Mas quando ela, cautelosamente, foi levantando o rosto de novo, descobriu um pêssego colocado na tábua à sua frente. Ela o empurrou com as costas da mão; Tom gentilmente empurrou-o de volta; ela o afastou mais uma vez, mas agora com menor animosidade. O garoto pacientemente recolocou a fruta em frente a ela; desta vez, ela deixou que ficasse ali. Tom rabiscou em sua lousa: “Por favor, fique com ele – eu tenho mais”.[5] A menina olhou para as palavras, mas não deu sinal de que havia entendido. Então, o garoto começou a fazer uma espécie de desenho em sua lousa, só que escondeu o resultado com as costas da mão esquerda. Por algum tempo, a menina recusou-se a demonstrar que tinha percebido, mas sua curiosidade feminina eventualmente começou a se manifestar, mesmo que os primeiros sinais fossem difíceis de perceber. O menino continuou a trabalhar, aparentemente sem ter consciência de seu interesse. A menina fez uma espécie de tentativa para espiar pelo canto dos olhos, mas sem se comprometer, só que o menino fingiu não ver que ela estava interessada. Finalmente, ela se entregou e murmurou com hesitação:

– Deixe ver o desenho.

Tom revelou uma caricatura muito malfeita de uma casa, com a frente e os fundos aparecendo nas duas pontas da parede lateral, no maior desprezo pelas leis da perspectiva, acompanhada de uma espécie de saca-rolhas que representava a fumaça subindo da chaminé. A partir daí, o interesse da menina pareceu centralizar-se naquela obra-prima e ela se esqueceu de tudo o mais. Quando o trabalho foi dado por acabado, ela olhou por um momento e então sussurrou:

– Está bonitinho. Agora, faça um homem.

O artista erigiu uma figura humana no jardim da frente, se bem que fosse mais parecida com uma torre de petróleo que com um homem. Era tão grande, que poderia dar um passo por cima da casa; mas como o senso crítico da menina não era muito desenvolvido, ela ficou satisfeita com o monstro e murmurou:

– O homem está bonito. Agora desenhe a mim chegando na casa.

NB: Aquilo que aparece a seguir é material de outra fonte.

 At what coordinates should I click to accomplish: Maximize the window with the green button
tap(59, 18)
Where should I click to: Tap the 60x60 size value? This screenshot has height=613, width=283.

Tom desenhou uma espécie de ampulheta, com uma lua cheia na parte de cima e uns riscos finos como varetas indicando os membros; depois equipou os dedos de uma das mãos com um enorme leque. A menina disse:

– Ai, como ficou bonito! Eu gostaria de saber desenhar também.

– É fácil – replicou Tom. – Eu ensino você.

– Me ensina mesmo? Quando?

– Ao meio-dia. Você vai almoçar em casa?

– Eu posso ficar, se você quiser.

– Bom. Então está combinado. Qual é o seu nome?

– Becky Thatcher. Qual é o seu? Ah, já sei! É Thomas Sawyer.

– Esse é o nome que eles usam quando querem me bater. Mas para meus amigos eu sou Tom. Você quer me chamar de Tom?

– Sim… Tom.

Depois disso, Tom começou a fazer novos rabiscos sobre a lousa, escondendo as palavras da vista da menina. Mas agora, ela tinha perdido a timidez. Pediu para ver. Tom disse:

– Ora, não é nada.

– Claro que é.

– Não é nada, não. Você não quer ver.

– Sim, eu quero. Eu quero mesmo! Por favor, deixe-me ver!

– Você vai contar aos outros.

– Não, não vou. Palavra de honra que não conto.

– Você não vai contar mesmo a nenhuma pessoa no mundo? Promete que não vai contar enquanto você viver?

– Não, eu nunca vou contar a ninguém. Agora, deixe eu ver.

– Ora, você não está com vontade de ver mesmo de verdade!… Está só falando por falar.

– Agora que você está me tratando assim, eu vou ver de qualquer jeito!

Ela pôs a mãozinha em cima da mão dele e seguiram-se alguns puxões e uma luta de faz de conta. Tom fingia estar, mas foi deixando sua mão escorregar aos pouquinhos, até revelar as seguintes palavras: “Eu amo você.

– Ai, como você é malvado!

Ela lhe deu um tapa forte nas costas da mão, mas ficou toda vermelhinha e pareceu estar bastante contente.

Foi justamente nesta conjuntura que o menino sentiu a mão lenta e pesada do “destino” fechar-se ao redor de sua orelha, seguida de um impulso firme que o obrigou a levantar.